Copy the entries below word for word, starting at the line that contains "Given: Click Sum of Sales_Units header" and ending at the line that contains "Looking at the", and leave the pictures out.
══ SOURCE MATERIAL
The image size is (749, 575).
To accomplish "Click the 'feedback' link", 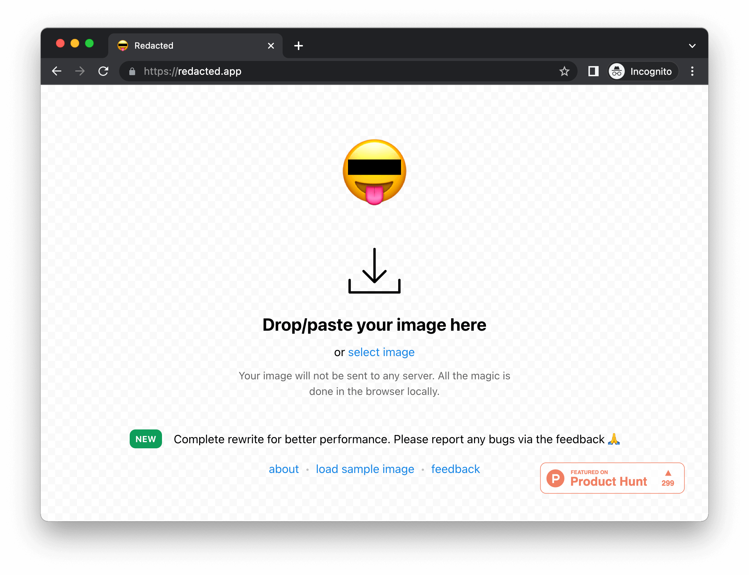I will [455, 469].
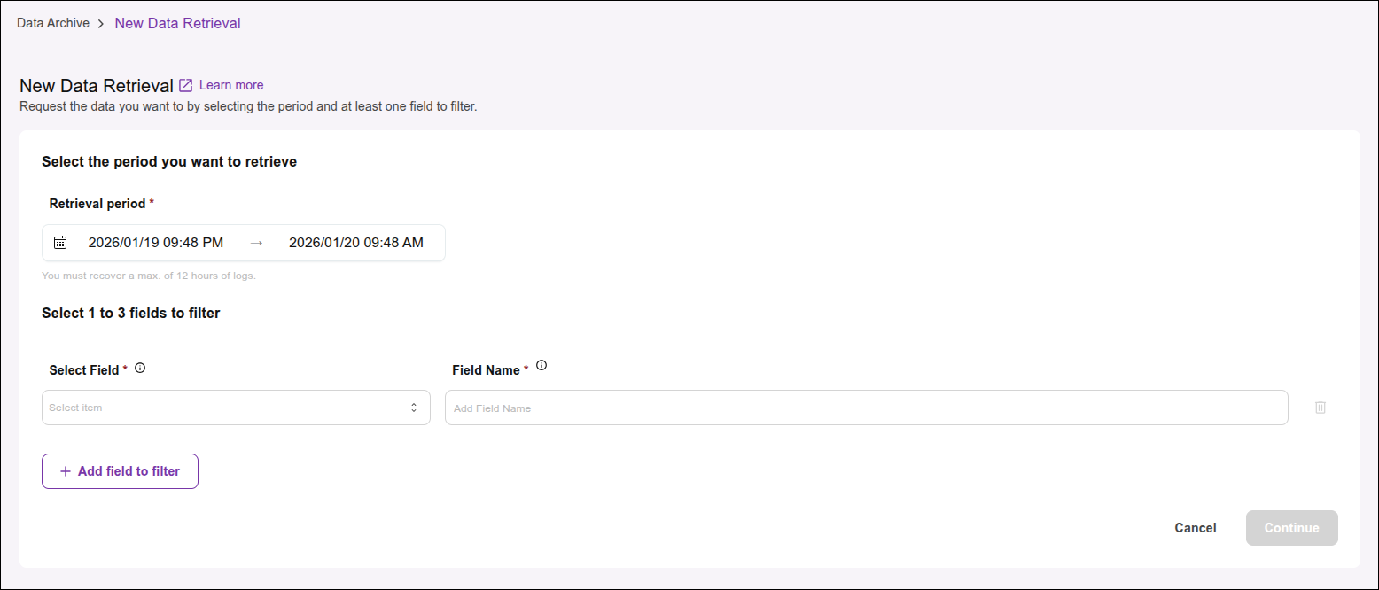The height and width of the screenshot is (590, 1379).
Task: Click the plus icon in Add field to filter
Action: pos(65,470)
════
══ SOURCE MATERIAL
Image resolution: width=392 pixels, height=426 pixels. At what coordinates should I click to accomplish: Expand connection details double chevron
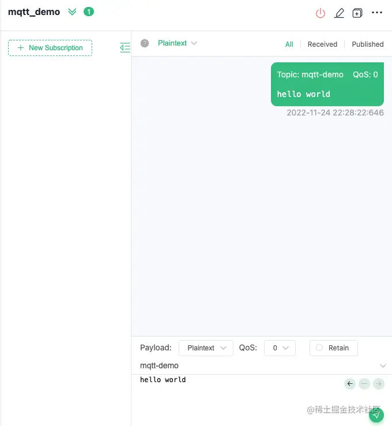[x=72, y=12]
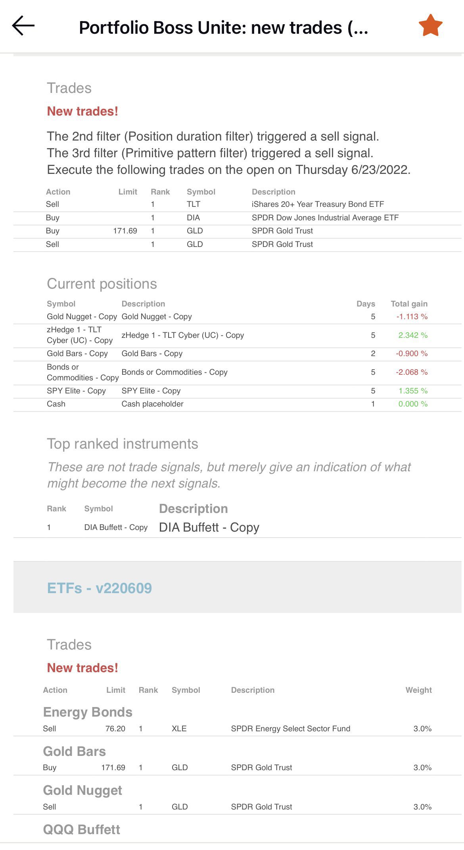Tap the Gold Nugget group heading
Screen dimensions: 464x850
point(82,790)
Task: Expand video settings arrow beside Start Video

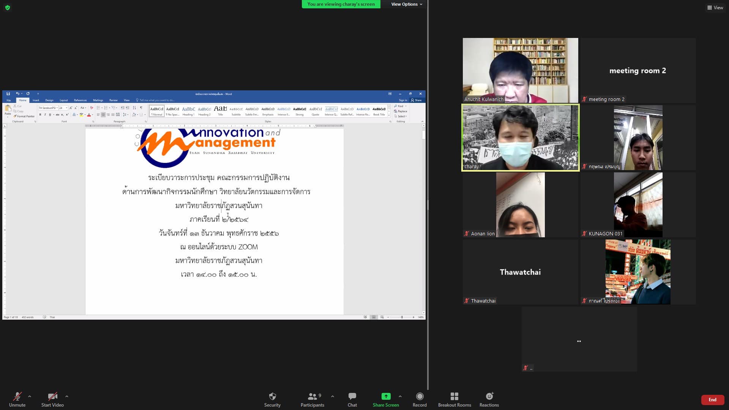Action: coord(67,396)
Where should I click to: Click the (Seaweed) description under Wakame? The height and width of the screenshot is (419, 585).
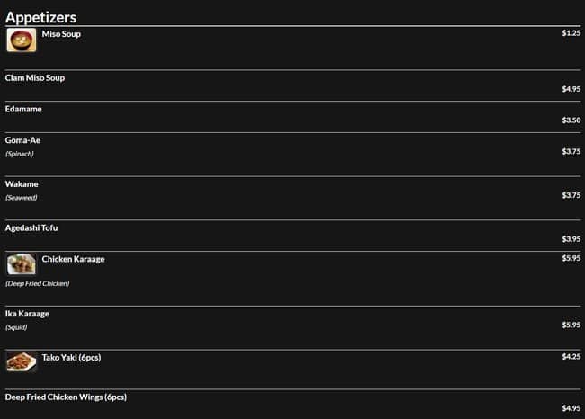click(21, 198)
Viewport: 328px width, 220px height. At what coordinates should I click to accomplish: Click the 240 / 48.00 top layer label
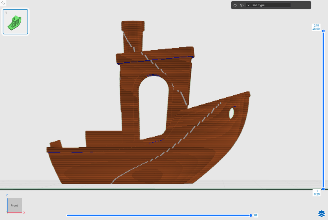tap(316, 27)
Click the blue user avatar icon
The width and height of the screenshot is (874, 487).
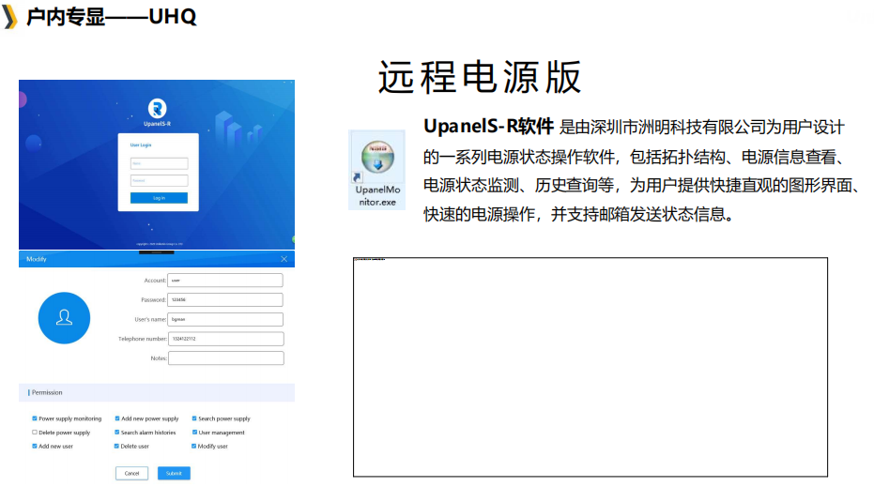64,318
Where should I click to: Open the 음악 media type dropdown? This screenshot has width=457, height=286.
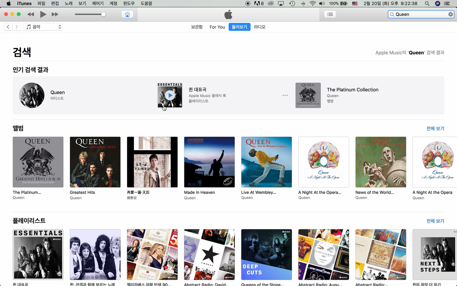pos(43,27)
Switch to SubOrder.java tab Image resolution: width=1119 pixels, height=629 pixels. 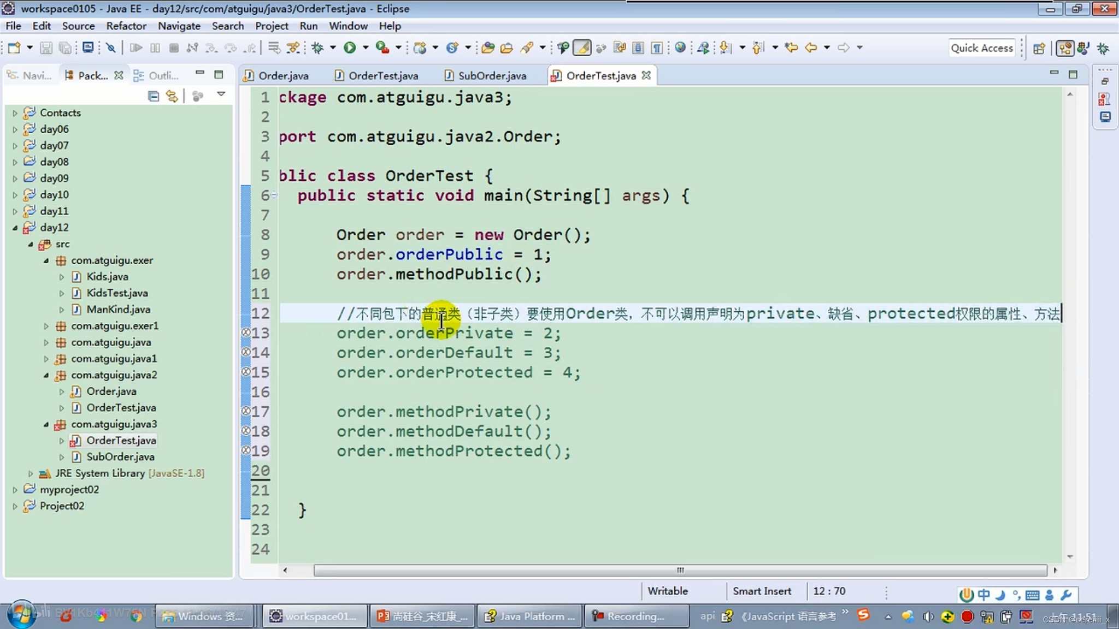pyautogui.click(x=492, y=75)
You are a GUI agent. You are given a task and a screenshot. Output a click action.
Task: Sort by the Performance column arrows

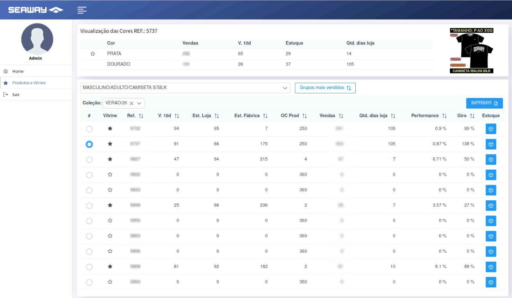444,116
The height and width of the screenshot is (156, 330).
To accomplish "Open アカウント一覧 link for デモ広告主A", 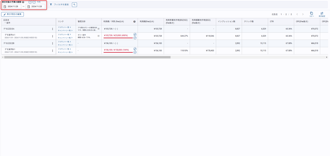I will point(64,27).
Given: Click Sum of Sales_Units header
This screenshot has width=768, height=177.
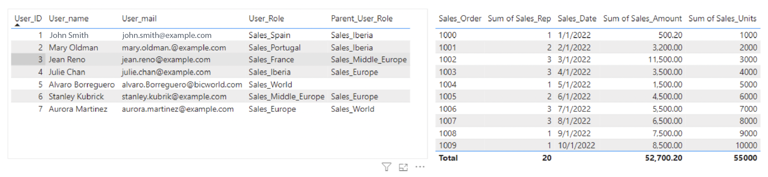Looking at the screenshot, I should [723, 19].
════
══ SOURCE MATERIAL
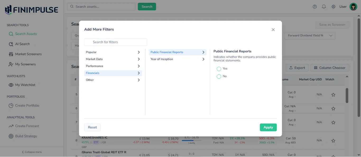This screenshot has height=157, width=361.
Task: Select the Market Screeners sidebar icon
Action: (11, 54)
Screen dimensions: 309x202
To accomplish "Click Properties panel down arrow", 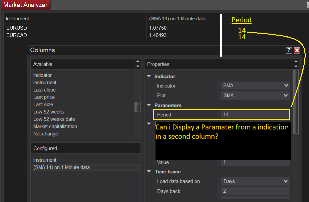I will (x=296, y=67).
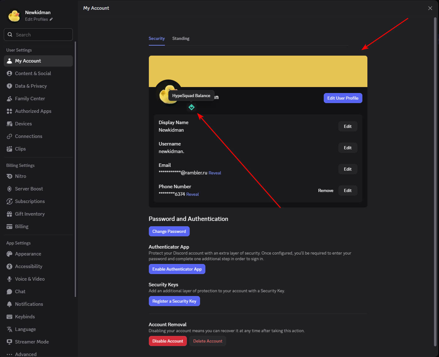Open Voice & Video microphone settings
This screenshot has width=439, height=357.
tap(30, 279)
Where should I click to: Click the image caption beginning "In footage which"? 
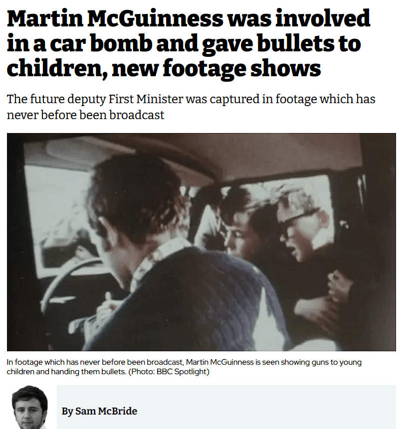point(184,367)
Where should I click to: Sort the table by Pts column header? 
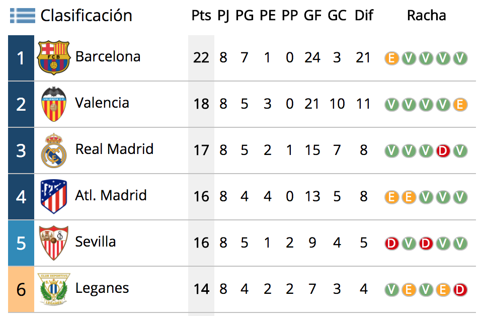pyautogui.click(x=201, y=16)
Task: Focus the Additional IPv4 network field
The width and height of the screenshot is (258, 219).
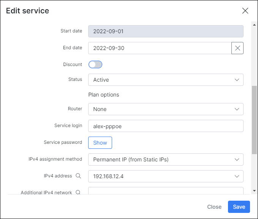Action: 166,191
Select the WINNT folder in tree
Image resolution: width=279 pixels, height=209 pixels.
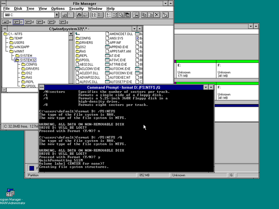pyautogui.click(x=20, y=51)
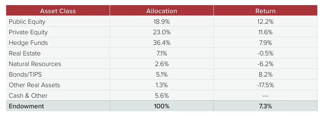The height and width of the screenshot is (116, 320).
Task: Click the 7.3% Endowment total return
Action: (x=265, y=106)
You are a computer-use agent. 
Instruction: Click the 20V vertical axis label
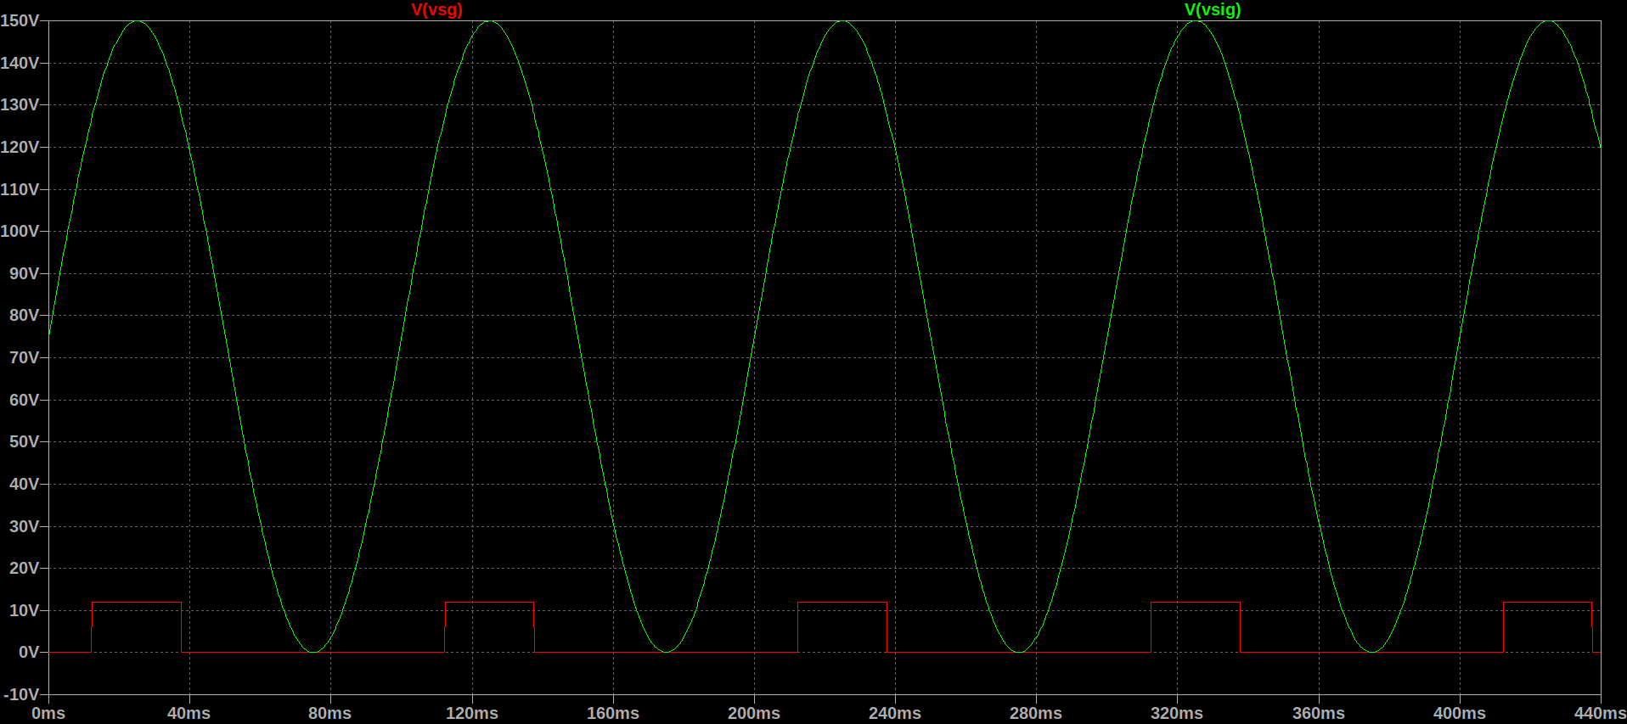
════
* **THE REPLY**:
Given: Click Sum of Sales_Units header
This screenshot has width=768, height=177.
Looking at the screenshot, I should [723, 19].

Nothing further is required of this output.